Two days ago, you may have had the day off from work. In the past week, your child or a child you know probably recited Martin Luther King, Jr.’s “I Have A Dream” speech. Over the past few days, you couldn’t avoid the black and white images of Dr. King on the steps of the Lincoln Memorial at the 1963 March on Washington for Jobs and Freedom.
Key words and phrases are committed to memory:
“Content of their character”
“Not judged by the color of the skin”
What the heavily used words and images from the speech do not show is when, arguably the best gospel singer of the all time, Mahalia Jackson, shouted off center-stage, “Tell them about the dream, Martin!” Reportedly they had an early conversation about a dream Dr. King had about what racial unity in the United States would look like.

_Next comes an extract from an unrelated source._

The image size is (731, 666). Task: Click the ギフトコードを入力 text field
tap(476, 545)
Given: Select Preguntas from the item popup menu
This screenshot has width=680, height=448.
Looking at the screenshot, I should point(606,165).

And in the African oral tradition that extends over many miles and millennia — from the verbal free-styling of the griots of West Africa, to the bluesmen and women of the Americas, the jazz phenoms to the MCs and DJs of hip hop — Martin spit bars of fire.
But it was good, so good, like the hook of a great song, almost too good:
“Mmmmpmmmhh ... all the stars are closer. All the stars are closer. All the stars are closer.”
Let’s be honest, we do not know all the words, we only know the chorus, “I have a dream ...”
In terms of the legacy of Martin Luther King Jr. and the people surrounding him working on civil rights, we are often stuck humming until we hit that note we’ve heard before.
We fail to remember or never knew enough to forget. People like Bayard Rustin, who worked intersectionally as a Black gay man on economic justice and LGBTQIA2+ issues—who was a key architect of the movement. Ella Baker, who was a colleague and critic of Dr. King, who worked on voting rights, economic justice, and human rights issues.
We are stuck on the chorus, but it looks like we can sing the whole song. As long as we move with the big crowd, clap our hands, sway and move our mouths in time, we play the part. “All the stars ... I have a dream ...”
Many of us go 364 days a year never working to fight about racial injustice and anti-Black racism. But if we post or repost an image or quote of Dr. Martin Luther King, one day a year, we can check the box. We joined the chorus and sang that line we know.
If we dig deeper and look past the MLK hashtags, we can see a roadmap that includes not only holding hands occasionally as allies but getting our hands dirty as accomplices. An ally can give and take support when it’s comfortable for them. Accomplices put skin in the game; we are not going to be on every team, every game, every play. But as we approach 2020, we all need to decide at least one reason for being, beyond ourselves and our own self-interest. Someone we can call upon and call for support, so we can wake up, stop dreaming, and start doing.